KirillOsenkov / MSBuildStructuredLog

A logger for MSBuild that records a structured representation of executed targets, tasks, property and item values.
MIT License
1.41k stars 188 forks source link

Search is broken in 2.1.814 #673

Closed Scottj1s closed 1 year ago

Scottj1s commented 1 year ago

I have a project that repeatedly generates binlogs that the viewer cannot search. Neither Search Log nor Properties and Items turn up any results for common items, such as ProjectName. I have another local branch of the same project (but with a few mods) that does not have this problem. Both repos generate roughly the same size binlog, 3.5MB.

rainersigwald commented 1 year ago

I'm also seeing this, it appears new in 2.1.814 (same binlog in 2.1.790 searches OK). Nothing in the diff (https://github.com/KirillOsenkov/MSBuildStructuredLog/compare/v2.1.790...v2.1.814) is jumping out at me.

Scottj1s commented 1 year ago

Yes, this is a regression with 2.1.814 - confirmed by downloading an older version. Updated title.

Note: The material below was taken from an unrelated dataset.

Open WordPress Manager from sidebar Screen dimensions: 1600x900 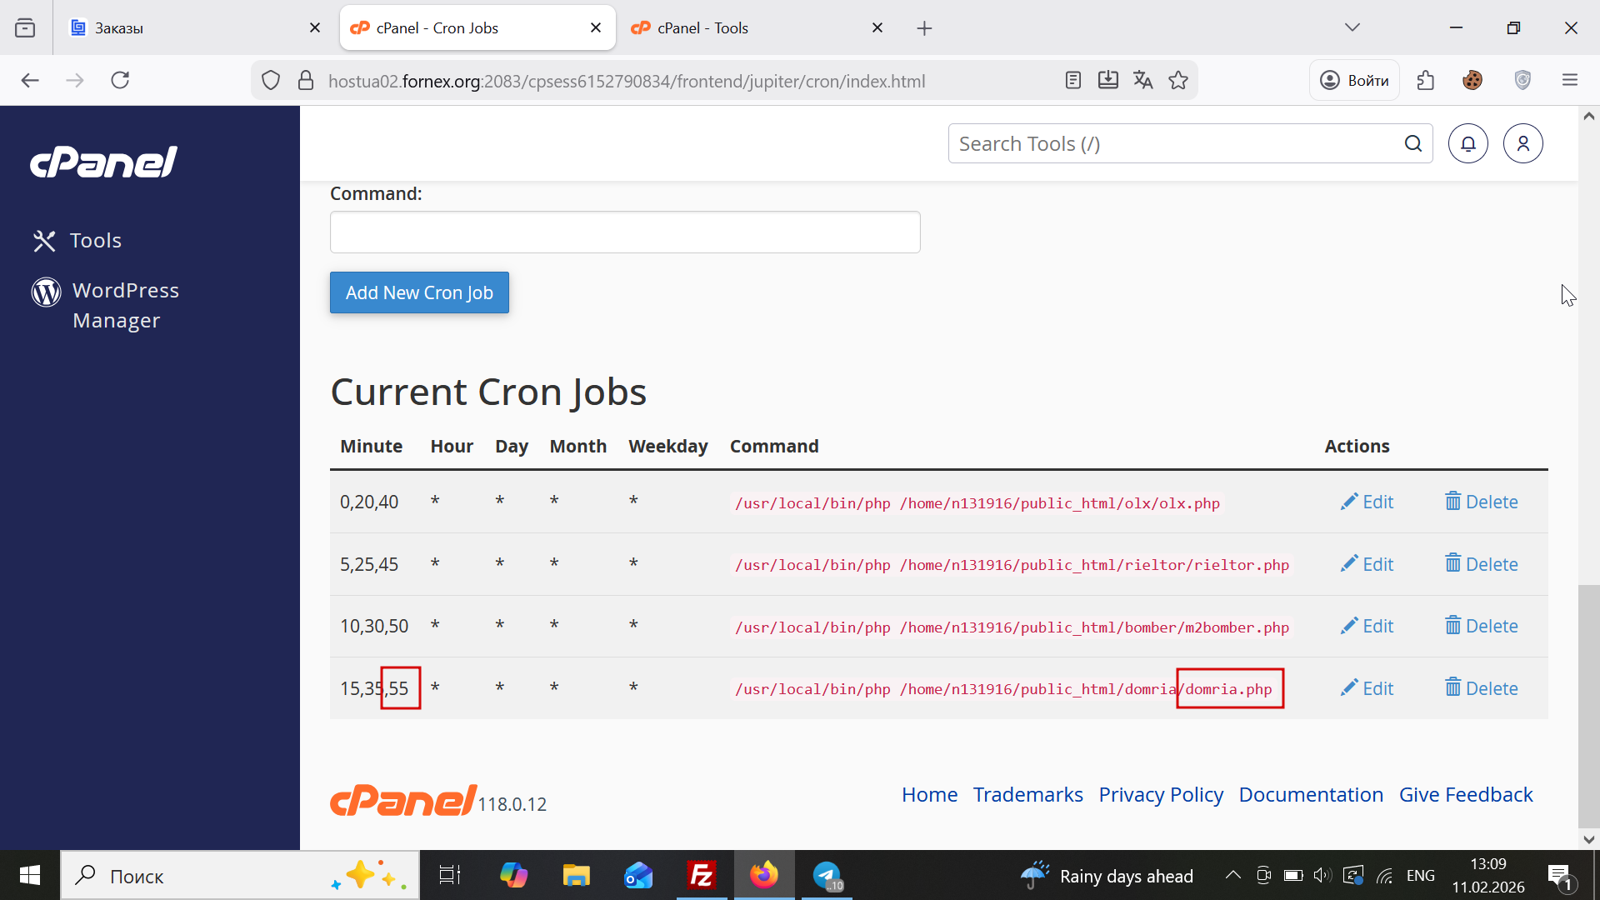tap(125, 305)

To temporarily disable updates after reverting to 790, create the following empty marker file: %LOCALAPPDATA%\MSBuildStructuredLogViewer\app-2.1.790\DisableUpdates.txt

rainersigwald commented 1 year ago

git bisect says 9e590736dd5d563b3bf1c5dfd977525111e6138d is the first bad commit. I do not see how, staring at it.

fyi @antonioaversa

agr commented 1 year ago

For me if I run the log viewer by itself (not double clicking a .binlog file) and open the file from there, search works fine. If I double-click .binlog file it does not.

KirillOsenkov commented 1 year ago

Starting to look at this. The viewer relies heavily on string identity for search. Let's see if ConcurrentDictionary has different semantics than regular dictionary. We may want to roll back and then fix the race conditions seen by @antonioaversa in a different way.

KirillOsenkov commented 1 year ago

I'm looking at the sources of ConcurrentDictionary and my head hurts. The semantics of locking on parts of a data structure seem suspicious - feels like there needs to be a global lock.

I also have a hunch that my previous solution (https://github.com/KirillOsenkov/MSBuildStructuredLog/commit/d1c4eff09277acf4f5afb0aae47180bf077ec442) should have fixed the race conditions just fine, but it wasn't actually deployed.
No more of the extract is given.